BIT150 – Fall 2009
Homework 9
Due on Tuesday December1st by email to the TA as Hwk9_Lastname
1. 35 points Follow the steps we used in Lab9 to prepare the directory structure needed to finally run Phred, Phrep, Consed, and PolyPhred with the mountain pine (Pinus mugo) files located in your folder in ‘plantgenome’, into the Hw9 folder. The identification name of the locus is 0_771_01.
Note: you will not need to run the fasta2Phd.perl script to create a phd.1 file (you will just create an empty phd_dir). Simply export the consensus generated during the phredPhrap run AFTER completion.
Run Phred and Phrap.
1.1. What does Phred do?
1.2. What does Phrap do?
Run Consed.
1.3. What is Consed needed for?
Open the ace1 file.
1.4. How many contigs are generated?
1.5. How many reads are included in each contig?
2.50 points Now identify polymorphisms.
Run PolyPhred with the homozygote snp flag, with tagged polymorphisms, indel flag, and with 50 bp flanking each side. Make sure to direct the PolyPhred output to an output file.

> _WHAT YOU WILL DO_
Write the next part of the PolyPhred homework assignment, picking up after its final instruction about directing output to a file. The listing is unrelated to the homework assignment and stands as separate material.

> _INFORMATION GIVEN_

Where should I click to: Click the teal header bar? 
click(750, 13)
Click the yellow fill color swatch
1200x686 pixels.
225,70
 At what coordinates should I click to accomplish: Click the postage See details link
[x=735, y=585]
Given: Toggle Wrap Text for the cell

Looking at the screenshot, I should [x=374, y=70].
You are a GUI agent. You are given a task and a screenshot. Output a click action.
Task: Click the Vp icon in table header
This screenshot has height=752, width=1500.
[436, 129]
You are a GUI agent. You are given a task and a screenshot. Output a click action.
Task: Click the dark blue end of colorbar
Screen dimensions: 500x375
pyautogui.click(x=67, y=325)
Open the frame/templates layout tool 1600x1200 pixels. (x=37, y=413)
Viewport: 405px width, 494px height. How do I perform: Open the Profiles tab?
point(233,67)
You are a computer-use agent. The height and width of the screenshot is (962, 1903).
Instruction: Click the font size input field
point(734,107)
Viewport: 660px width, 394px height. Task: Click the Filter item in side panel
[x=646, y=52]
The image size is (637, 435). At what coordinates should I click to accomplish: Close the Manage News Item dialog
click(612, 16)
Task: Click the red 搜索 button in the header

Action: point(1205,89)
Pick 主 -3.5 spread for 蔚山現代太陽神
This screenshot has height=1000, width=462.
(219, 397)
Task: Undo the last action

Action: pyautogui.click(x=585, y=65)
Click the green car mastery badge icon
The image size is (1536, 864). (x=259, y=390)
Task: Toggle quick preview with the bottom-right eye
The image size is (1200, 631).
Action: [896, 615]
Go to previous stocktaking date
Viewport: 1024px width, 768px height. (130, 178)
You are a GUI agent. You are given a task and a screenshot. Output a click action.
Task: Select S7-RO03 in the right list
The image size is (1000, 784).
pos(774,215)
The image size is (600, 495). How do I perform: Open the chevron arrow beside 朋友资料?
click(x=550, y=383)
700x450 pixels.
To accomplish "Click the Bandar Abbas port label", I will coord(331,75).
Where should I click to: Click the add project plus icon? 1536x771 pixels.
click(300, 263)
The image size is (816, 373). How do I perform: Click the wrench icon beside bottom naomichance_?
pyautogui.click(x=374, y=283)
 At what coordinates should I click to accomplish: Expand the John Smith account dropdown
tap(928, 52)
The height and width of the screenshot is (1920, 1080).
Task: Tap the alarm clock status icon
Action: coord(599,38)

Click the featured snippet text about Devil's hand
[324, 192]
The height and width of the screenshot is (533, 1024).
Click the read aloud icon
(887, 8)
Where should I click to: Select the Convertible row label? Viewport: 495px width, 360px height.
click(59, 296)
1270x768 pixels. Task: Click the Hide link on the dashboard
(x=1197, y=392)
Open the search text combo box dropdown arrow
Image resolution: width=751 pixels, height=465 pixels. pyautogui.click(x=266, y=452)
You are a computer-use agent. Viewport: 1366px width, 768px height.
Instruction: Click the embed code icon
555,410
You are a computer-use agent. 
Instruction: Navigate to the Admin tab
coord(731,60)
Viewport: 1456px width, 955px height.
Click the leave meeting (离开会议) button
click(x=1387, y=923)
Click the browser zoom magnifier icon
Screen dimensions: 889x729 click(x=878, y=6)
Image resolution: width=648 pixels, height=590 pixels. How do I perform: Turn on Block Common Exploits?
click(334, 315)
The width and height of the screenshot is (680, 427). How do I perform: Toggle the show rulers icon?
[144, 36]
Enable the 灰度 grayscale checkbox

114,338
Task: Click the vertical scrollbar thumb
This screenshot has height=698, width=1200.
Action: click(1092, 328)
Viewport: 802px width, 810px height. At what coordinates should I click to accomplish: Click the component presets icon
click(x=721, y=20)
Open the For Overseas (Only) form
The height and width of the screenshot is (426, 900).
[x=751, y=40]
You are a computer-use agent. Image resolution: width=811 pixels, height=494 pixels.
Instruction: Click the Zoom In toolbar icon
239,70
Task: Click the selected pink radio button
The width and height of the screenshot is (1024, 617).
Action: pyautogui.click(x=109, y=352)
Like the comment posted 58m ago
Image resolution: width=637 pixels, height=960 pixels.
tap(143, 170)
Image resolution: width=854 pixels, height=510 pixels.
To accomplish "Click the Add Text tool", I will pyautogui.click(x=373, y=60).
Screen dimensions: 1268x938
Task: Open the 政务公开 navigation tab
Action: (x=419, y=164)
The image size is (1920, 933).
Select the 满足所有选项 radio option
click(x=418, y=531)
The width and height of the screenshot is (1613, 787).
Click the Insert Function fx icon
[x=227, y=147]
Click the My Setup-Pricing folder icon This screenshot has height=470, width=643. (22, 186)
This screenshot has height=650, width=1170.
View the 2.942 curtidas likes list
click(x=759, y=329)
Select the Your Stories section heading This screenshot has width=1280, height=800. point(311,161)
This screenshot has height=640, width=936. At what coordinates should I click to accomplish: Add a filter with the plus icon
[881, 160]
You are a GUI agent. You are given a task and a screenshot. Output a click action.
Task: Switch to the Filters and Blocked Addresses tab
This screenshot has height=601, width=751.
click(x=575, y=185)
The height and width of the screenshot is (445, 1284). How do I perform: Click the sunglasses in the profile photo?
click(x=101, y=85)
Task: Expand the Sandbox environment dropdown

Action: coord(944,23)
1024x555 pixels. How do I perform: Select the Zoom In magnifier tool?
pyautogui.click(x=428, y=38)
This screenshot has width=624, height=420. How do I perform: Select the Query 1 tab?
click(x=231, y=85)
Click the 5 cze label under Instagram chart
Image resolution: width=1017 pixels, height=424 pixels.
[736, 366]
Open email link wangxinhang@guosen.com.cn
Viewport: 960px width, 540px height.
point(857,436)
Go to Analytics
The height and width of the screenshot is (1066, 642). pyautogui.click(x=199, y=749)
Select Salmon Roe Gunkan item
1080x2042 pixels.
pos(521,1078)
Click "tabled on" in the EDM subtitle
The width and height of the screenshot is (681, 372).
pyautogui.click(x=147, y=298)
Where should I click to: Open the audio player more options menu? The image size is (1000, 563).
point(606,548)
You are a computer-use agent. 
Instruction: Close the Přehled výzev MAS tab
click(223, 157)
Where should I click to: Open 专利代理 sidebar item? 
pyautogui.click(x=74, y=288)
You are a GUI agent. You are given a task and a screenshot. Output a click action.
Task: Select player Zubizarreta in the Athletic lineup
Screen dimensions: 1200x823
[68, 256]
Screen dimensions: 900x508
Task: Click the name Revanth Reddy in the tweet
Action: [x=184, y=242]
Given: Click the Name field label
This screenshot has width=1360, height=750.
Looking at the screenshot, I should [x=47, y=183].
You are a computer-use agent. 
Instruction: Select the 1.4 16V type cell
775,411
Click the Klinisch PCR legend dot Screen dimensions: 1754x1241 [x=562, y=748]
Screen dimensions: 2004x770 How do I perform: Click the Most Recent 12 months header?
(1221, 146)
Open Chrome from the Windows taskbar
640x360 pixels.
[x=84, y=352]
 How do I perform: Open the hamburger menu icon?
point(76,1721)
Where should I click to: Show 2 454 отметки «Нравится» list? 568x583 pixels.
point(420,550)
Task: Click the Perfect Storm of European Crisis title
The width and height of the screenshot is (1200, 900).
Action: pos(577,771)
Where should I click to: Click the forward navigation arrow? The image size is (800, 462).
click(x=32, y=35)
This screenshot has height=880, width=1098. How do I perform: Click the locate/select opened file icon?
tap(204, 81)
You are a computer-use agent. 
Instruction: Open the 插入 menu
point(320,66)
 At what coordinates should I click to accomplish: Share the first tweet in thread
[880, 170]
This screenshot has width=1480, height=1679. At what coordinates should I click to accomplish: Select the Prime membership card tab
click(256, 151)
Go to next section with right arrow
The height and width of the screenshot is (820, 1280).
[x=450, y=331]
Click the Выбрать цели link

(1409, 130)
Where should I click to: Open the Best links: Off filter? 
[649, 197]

> _EXPECTED OUTPUT_
2.1. What does PolyPhred do? In general, what does PolyPhred consider to determine a true positive SNP (HINT:
2.2. What file is modified by PolyPhred and read by Consed to display SNP positions graphically?
2.3. What is a SNP? What is an INDEL?
2.4. According to the PolyPhred results, which contig(s) contain(s) SNP identifications?
2.5. Copy and paste the SNP information of the “POLY” section of the PolyPhred report (output file) here.
2.6. How many total SNPs are identified? How many total indels? What are their consensus positions?
2.7. How many SNPs have a score greater than 80?
2.8. What rank is a score of 80 and what color is the tag for this rank?
2.9. Attach here a screen shot (using Shift + Print Screen) of one Consed view of a tracefile with a correct SNP identification.
3.15 points Annotate the consensus sequence.
3.1. Export the consensus sequence(s) of the contig(s) that contain(s) SNP identifications.
3.2. What is the length of the consensus sequence (base pairs)
3.3. Use BLASTX to annotate the consensus sequence(s). Report the accession/version number of the top 5 hits.